Quote verbatim the span of lines that begins the listing below and closes with the line containing "Task: Click the top dotted line of the table".

START The data

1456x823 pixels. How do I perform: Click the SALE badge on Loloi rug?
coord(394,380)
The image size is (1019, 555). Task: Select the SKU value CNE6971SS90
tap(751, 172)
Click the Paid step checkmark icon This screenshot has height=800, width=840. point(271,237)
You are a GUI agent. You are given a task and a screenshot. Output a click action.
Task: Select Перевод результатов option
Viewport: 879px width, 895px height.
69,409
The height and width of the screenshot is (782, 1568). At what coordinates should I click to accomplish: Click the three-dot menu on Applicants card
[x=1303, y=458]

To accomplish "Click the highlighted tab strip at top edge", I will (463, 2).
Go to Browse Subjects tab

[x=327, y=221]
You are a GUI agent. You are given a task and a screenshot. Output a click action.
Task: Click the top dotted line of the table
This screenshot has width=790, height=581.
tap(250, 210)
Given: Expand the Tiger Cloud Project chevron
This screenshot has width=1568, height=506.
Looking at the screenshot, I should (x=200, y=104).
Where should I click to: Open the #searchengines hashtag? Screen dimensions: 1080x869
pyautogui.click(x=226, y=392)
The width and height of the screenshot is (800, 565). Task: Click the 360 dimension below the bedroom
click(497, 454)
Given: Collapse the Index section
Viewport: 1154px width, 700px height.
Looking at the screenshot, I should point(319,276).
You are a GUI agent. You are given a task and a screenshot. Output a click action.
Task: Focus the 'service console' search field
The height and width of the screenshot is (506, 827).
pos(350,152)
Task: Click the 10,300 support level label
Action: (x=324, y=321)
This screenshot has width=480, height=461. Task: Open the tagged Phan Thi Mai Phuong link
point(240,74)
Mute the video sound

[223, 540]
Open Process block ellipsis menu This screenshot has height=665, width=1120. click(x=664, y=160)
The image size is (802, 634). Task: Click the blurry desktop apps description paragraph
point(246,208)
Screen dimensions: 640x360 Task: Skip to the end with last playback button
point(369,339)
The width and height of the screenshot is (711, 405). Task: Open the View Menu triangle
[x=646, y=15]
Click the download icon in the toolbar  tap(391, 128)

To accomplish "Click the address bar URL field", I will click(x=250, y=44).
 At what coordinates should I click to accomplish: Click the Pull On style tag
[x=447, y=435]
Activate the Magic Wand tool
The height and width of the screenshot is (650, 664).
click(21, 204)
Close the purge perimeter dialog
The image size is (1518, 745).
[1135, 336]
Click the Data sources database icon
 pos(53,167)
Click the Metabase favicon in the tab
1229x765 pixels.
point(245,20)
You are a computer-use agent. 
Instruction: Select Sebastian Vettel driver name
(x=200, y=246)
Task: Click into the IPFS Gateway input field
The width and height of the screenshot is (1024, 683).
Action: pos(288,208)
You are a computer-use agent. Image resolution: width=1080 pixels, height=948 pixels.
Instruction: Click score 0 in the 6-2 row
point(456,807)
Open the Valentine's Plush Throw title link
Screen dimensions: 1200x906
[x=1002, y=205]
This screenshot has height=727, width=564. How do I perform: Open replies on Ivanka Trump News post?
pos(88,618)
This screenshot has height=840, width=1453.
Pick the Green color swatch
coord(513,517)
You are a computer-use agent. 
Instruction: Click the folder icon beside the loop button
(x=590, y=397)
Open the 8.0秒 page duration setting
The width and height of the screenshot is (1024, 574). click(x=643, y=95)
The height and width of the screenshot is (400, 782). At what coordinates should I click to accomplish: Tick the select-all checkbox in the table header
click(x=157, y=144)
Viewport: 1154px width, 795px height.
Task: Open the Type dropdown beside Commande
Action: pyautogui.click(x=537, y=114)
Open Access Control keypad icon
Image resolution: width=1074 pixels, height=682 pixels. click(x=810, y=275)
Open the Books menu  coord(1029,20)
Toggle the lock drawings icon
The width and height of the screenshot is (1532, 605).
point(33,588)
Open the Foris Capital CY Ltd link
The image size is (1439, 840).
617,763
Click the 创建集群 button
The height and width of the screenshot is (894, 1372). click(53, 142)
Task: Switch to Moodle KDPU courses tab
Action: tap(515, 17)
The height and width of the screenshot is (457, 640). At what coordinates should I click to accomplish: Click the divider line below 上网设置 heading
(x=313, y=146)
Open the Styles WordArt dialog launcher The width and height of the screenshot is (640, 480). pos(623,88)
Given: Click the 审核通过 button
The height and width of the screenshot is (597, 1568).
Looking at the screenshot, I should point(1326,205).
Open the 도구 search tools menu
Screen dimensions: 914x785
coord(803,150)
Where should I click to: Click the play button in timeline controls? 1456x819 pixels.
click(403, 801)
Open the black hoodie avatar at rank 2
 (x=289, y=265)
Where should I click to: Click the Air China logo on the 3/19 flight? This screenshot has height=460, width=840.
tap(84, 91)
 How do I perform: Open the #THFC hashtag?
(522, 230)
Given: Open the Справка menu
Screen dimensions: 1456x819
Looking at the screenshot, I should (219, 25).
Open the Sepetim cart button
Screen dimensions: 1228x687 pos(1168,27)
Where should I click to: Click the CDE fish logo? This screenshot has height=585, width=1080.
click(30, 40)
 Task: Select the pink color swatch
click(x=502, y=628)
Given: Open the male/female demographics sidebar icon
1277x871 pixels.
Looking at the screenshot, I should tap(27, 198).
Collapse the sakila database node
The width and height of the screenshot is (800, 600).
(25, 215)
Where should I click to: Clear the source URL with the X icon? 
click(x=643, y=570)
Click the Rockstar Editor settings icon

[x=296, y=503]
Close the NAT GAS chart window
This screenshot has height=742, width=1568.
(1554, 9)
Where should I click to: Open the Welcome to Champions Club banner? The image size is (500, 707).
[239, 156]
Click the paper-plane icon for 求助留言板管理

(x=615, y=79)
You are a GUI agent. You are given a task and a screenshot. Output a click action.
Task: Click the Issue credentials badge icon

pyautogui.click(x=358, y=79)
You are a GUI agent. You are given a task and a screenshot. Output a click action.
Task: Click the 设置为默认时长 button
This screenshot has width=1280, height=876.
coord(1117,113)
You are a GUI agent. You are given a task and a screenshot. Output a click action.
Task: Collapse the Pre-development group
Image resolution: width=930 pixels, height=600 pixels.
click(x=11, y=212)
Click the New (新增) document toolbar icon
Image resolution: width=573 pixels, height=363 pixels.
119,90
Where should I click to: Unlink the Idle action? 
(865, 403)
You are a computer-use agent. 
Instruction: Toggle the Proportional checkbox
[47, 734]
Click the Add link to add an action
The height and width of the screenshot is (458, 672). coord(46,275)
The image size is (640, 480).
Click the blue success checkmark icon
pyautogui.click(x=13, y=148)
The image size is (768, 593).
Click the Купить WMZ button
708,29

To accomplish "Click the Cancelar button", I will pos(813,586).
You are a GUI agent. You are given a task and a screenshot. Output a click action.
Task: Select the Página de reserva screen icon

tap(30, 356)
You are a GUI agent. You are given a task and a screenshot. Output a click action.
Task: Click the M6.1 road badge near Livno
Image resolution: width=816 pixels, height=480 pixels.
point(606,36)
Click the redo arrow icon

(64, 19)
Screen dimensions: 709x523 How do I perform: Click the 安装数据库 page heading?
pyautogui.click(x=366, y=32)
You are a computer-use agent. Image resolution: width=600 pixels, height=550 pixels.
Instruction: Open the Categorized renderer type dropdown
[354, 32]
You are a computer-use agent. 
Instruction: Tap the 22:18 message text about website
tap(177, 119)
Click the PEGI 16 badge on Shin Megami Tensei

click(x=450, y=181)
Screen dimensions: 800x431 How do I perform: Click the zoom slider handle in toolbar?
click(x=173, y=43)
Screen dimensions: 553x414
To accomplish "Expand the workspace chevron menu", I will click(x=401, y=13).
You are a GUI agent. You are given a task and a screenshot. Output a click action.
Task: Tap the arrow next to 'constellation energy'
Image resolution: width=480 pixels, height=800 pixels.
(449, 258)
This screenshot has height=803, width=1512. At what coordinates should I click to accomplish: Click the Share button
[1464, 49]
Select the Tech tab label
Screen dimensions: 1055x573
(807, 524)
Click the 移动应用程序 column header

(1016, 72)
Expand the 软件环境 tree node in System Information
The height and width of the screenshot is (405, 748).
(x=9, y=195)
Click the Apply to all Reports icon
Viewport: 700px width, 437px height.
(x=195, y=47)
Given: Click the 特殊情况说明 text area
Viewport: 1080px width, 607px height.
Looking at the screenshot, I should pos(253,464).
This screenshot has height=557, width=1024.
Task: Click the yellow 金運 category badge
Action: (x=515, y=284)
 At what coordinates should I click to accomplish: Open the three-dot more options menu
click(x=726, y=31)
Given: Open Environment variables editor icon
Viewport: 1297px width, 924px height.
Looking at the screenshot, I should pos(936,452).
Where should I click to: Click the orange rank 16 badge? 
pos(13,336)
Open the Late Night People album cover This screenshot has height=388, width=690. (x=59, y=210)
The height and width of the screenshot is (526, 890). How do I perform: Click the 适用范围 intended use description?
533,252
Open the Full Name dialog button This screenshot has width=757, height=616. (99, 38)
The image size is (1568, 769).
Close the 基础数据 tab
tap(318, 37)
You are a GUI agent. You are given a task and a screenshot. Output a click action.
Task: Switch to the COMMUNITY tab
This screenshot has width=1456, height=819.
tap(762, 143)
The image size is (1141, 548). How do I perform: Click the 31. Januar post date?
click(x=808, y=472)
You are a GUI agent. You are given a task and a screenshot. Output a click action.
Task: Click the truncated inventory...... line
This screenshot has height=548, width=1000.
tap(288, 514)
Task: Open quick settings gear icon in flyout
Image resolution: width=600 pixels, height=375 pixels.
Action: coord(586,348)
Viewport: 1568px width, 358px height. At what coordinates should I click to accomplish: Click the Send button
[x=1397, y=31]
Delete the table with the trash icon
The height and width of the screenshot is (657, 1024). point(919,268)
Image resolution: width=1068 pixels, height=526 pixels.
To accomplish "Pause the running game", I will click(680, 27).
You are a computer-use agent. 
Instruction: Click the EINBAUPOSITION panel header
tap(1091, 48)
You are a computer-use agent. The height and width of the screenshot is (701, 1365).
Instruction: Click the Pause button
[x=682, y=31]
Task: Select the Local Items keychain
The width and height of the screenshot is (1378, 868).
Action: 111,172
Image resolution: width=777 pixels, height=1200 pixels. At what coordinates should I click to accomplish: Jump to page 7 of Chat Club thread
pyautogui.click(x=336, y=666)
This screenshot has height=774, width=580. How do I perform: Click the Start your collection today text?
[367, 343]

END The data

- **Task answer**
1456x823 pixels. How do I perform: Click the SALE badge on Loloi rug?
coord(394,380)
The image size is (1019, 555). Task: Select the SKU value CNE6971SS90
tap(751, 172)
Click the Paid step checkmark icon This screenshot has height=800, width=840. point(271,237)
You are a GUI agent. You are given a task and a screenshot. Output a click action.
Task: Select Перевод результатов option
Viewport: 879px width, 895px height.
69,409
The height and width of the screenshot is (782, 1568). At what coordinates should I click to accomplish: Click the three-dot menu on Applicants card
[x=1303, y=458]

To accomplish "Click the highlighted tab strip at top edge", I will (463, 2).
Go to Browse Subjects tab

[x=327, y=221]
You are a GUI agent. You are given a task and a screenshot. Output a click action.
Task: Click the top dotted line of the table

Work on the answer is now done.